原因は階段踊り場に使われていた木材の腐食か

4月17日、東京都八王子市でアパートの外階段が崩落、入居者が転落死するという痛ましい事故が発生した。

原因は、階段踊り場に使われていた木材の腐食と見られている。これにより、階段との接合部が重さに耐えられなくなり、ついには分離、落下したようだ。建物はまだ新しく、築8年。通常はありえない話だが、その後、これを建てた施工会社による人身を顧みないずさんな仕事ぶりが、現場での調査や元社員の証言などにより、次々と明らかになってきている。

【参考記事】八王子・アパート外階段崩落事件のその後 尊い命と引き換えに制度は一歩前進

防水加工がされていなかった

国土交通省が急遽集計したところによれば、この会社が手掛けた同様の外階段付き集合住宅は、2010年4月以降に完成した分で、東京都内および神奈川県内に166棟存在する。そのうちのいくつかには、やはり八王子の物件同様、外階段まわりの腐食などが見つかっている。加えて、一部報道によれば、八王子の物件の階段踊り場については、設計上、腐食を防ぐために防水加工されるはずがされておらず、現場従業員がそれを指摘したところ、会社は無視したという。
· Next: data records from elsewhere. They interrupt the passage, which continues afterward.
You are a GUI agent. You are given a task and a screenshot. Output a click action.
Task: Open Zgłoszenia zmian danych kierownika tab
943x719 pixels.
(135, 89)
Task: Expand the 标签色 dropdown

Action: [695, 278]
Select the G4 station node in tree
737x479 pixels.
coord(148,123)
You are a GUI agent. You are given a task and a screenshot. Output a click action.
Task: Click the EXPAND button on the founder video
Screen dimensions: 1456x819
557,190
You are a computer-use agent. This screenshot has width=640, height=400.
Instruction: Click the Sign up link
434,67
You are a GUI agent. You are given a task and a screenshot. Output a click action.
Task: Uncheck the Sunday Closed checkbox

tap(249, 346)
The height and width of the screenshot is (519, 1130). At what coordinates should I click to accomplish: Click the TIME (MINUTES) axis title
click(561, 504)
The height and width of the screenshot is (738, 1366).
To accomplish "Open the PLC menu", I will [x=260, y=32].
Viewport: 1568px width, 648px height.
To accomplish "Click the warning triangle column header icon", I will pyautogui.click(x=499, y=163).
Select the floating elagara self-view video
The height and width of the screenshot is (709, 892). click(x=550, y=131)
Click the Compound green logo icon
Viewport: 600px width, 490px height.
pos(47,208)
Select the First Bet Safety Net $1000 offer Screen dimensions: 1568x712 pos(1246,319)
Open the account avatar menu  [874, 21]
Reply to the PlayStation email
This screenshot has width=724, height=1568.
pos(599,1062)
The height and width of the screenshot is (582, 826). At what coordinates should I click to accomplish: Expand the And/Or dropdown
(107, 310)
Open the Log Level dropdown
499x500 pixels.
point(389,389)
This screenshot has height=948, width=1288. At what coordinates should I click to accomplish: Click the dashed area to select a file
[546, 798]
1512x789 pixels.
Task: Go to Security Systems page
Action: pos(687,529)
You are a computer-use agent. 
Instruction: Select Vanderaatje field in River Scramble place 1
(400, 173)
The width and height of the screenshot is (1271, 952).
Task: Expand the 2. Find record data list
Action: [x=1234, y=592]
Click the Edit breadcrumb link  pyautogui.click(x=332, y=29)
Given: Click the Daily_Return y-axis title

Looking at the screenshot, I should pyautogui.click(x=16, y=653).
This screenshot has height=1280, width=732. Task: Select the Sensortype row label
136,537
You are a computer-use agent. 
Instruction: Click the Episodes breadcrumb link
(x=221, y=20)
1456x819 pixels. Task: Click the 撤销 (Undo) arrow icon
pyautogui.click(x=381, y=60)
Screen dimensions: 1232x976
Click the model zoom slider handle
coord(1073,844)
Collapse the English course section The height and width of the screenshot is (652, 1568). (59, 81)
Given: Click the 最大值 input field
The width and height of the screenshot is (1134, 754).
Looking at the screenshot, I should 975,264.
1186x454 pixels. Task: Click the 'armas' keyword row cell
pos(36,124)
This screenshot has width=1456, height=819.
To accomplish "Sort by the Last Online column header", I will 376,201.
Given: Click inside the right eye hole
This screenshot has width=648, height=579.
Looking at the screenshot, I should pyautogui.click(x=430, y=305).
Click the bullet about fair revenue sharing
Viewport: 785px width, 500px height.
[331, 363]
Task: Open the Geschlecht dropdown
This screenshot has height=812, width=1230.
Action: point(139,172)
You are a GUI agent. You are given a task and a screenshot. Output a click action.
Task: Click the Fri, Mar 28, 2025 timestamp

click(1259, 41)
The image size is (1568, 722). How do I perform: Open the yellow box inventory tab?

なぜ、そうした判断が押し通され、人命を奪うほどの危険が潜むアパートが建てられ、運用に至ったのか。今後、この事件は、各物件のオーナーや入居者、管理会社、設計者、工事監理者、さらには指定確認検査機関をも広く巻き込んだ、大型の騒動に発展していきそうな気配だ。

当の施工会社は早々に破産申請

そんな中、当の施工会社は、5月13日、横浜地裁にあてて早々に破産を申請している。信用調査会社の速報によれば、負債総額は4億418万円。近年、同社は資金繰りを悪化させており、20年には、取引先への報酬未払などで訴訟も抱えていたという。すると、この間、ずさんな仕事ぶりがますますエスカレートしていなかったか、築2~3年を下回るような新品物件のオーナーも、いまや気が気ではないだろう。

今回漏れてきている証言の中には、会社側が、「どうせいい加減な建物を建てても、賃貸では建築主(オーナー)はそこに住まないのだから分からない」というものもある。これが事実であるとすれば、入居者、オーナーにとってはとんでもない話だ。